History of Aromatherapy
One of our greatest health protectors is the sense of smell. This sense is an early warning mechanism which protects us against harmful or unpleasant substances. It is a fact that scent is so vital to our survival. The millions of scent-detecting nerve-ending cells in our nose are renewed every 28 days which is equivalent to a full lunar cycle. This is the natural rhythm of life.
Today, we continue to love to practice aromatherapy, just as our ancestors did in an age-old tradition.

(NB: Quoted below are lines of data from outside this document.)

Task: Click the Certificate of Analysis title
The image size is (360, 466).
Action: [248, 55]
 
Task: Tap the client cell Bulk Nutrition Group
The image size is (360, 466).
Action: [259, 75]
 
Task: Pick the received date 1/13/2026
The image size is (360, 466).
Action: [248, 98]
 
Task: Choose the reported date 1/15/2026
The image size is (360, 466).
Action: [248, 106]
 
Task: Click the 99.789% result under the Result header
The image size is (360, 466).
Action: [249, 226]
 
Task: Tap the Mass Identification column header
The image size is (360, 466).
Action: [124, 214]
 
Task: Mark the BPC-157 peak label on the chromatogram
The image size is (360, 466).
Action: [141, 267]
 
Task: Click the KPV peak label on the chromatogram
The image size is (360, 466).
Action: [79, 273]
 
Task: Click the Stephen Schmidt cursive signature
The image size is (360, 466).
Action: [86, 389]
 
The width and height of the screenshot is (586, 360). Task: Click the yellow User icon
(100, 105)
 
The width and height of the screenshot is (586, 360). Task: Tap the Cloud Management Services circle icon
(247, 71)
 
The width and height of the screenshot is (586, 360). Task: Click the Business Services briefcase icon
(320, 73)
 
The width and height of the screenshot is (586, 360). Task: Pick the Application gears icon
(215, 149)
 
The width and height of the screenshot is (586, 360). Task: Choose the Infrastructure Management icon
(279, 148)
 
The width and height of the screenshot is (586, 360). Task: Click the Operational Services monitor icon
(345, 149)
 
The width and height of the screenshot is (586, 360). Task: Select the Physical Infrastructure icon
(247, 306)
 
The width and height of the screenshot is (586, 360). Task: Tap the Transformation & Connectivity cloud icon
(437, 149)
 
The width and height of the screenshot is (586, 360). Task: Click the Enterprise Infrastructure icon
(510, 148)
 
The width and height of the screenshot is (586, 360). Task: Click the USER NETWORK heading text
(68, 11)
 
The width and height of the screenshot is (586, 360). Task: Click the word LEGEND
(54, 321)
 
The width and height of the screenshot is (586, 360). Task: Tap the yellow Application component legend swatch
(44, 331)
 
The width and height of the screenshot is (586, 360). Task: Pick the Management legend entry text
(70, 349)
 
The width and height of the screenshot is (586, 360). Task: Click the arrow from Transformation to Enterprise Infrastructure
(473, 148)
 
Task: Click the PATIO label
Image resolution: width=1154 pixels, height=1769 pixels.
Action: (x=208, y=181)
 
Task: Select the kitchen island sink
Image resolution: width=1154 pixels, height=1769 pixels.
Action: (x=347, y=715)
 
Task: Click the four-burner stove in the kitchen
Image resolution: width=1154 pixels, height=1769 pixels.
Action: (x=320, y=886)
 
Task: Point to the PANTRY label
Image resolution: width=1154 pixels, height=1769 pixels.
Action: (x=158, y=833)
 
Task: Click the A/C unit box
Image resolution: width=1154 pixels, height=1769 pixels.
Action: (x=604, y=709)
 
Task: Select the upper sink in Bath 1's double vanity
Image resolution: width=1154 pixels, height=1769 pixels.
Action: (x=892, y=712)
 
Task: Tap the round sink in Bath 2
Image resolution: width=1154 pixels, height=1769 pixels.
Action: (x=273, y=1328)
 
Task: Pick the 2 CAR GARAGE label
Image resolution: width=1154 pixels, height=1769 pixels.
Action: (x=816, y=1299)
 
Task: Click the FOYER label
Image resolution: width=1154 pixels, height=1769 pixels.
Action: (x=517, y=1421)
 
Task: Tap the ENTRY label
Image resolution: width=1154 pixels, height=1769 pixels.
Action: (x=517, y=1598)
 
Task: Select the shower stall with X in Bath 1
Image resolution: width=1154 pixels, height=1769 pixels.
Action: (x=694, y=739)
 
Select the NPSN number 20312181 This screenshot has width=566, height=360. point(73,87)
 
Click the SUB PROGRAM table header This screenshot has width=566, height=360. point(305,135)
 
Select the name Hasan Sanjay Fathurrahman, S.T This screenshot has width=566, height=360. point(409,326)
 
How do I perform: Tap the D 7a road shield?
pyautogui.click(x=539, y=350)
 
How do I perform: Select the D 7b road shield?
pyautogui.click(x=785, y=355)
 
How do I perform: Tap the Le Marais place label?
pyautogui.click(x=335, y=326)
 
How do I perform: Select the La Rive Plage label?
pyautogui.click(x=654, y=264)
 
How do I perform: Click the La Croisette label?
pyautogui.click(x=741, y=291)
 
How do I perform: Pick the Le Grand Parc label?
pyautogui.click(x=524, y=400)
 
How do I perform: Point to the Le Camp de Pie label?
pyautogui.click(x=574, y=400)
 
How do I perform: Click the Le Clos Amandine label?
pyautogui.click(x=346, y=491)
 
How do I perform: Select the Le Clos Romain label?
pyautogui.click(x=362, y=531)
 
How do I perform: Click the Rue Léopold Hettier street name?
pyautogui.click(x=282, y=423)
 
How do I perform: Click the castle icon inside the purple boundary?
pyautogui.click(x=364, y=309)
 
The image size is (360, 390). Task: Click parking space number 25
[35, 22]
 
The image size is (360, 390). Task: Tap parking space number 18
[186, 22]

The history of aromatherapy begins way back in biblical times. Earliest records of the use of aromatics are of their religious significance, these oils being used for anointing, incense for burning and waters for washing both priests and altars. The wise men gave gifts of the exquisitely perfumed resins frankincense and myrrh to Jesus.
Essential oils were used over 6000 years ago and more than 3000 years ago, trade amongst China, Egypt and India consisted of precious scented cargoes of spices, scented woods, gums, resins and camphor.
Ancient Egypt saw resins burning in the morning, myrrh at noon and kyphi at sunset. Essential oils were used for healing and magical rites, and were an intrinsic part of the ritual mummification. On the opening of Tutankhamen’s tomb in 1922, pots were found to contain precious myrrh and frankincense.
Essential oils have been variously described as the life force or essence of plants. This essence is found in leaves (such as eucalyptus), petals (rose), bark (sandalwood), resins (myrrh), roots (calamus), rind (citrus fruits) and seeds (caraway).
Essential oils are non-oily, unlike olive, safflower and other fixed oils, and they evaporate when exposed to air.
In the history of aromatherapy, the term “Aromatherapie” was first used in 1928 by a French chemist, Dr Rene-Maurice Gattefosse to describe the therapeutic action of aromatic plant essences. Not long after, Dr Jean Valnet found the essences held remarkable regenerative and antiseptic properties effective for healing the wounds of soldiers in World War II.
The aroma cosmetology, the practice of aromatherapy in beauty therapy and health care was pioneered by French biochemist Marguerite Maury in her influential book, The Secret of Life and Youth. She also developed the method of applying the oils through massage and went on to set up clinics in England, Paris and Switzerland.
Today there is a revival all around the globe in the art of aromatherapy and contemporary research is now beginning to realize the scientific foundations of these amazing elixirs of life, their properties and applications.
Essential oils and aromatherapy have become an integral part of modern day living.